365 Days Of Love. Day 151


My all-time favorite movie is Away We Go. It depicts the journey of a young, recently-pregnant, couple as they explore hip cities in search of a place to reside. Ultimately, they end where Maya Rudolph (the woman in the relationship) began., her deceased parents’ house on windy shore. When I first watched the movie, it set with me like a wishful romance that I wanted my life to one day become. Most recently, when I’ve thought about the movie, I’ve seen it in an entirely different light.

There’s something powerful about going back to where you came from.

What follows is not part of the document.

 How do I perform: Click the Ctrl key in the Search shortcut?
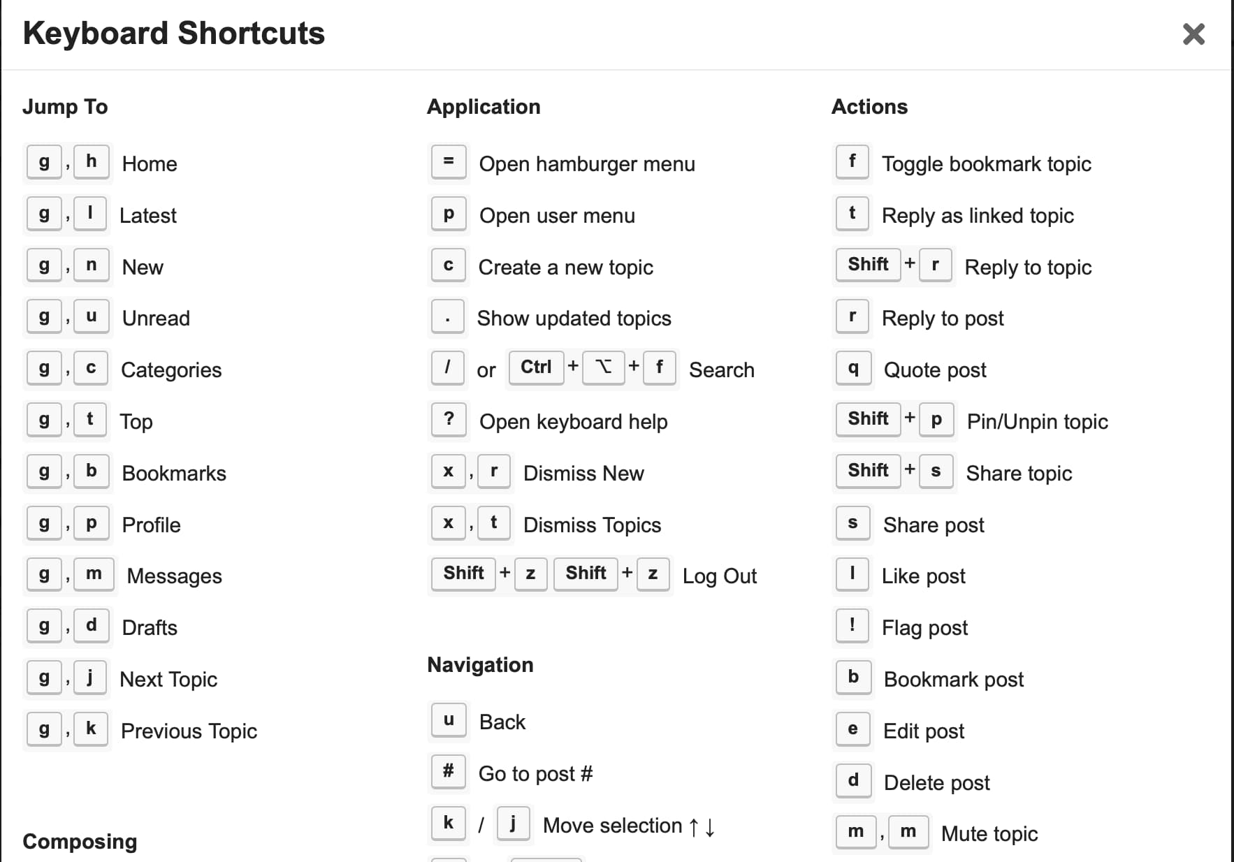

When I was in Haiti, I was envious of the Haitian-Americans who were working in the homeland of their parents, returning to their home to empower the community. I was envious because their ties to the country ran far deeper than mine ever would, they were innately connected.

As a teacher in South Texas and, now, as a librarian on Pine Ridge, I ambiguously beg my students to leave, learn the stories of others, absorb the knowledge provided by independence and experience, and then come back. Come back to transform your community, to empower individuals, to lead, to tell a different story.

Oddly, though, whenever I considered this idea of return for myself, I scoffed.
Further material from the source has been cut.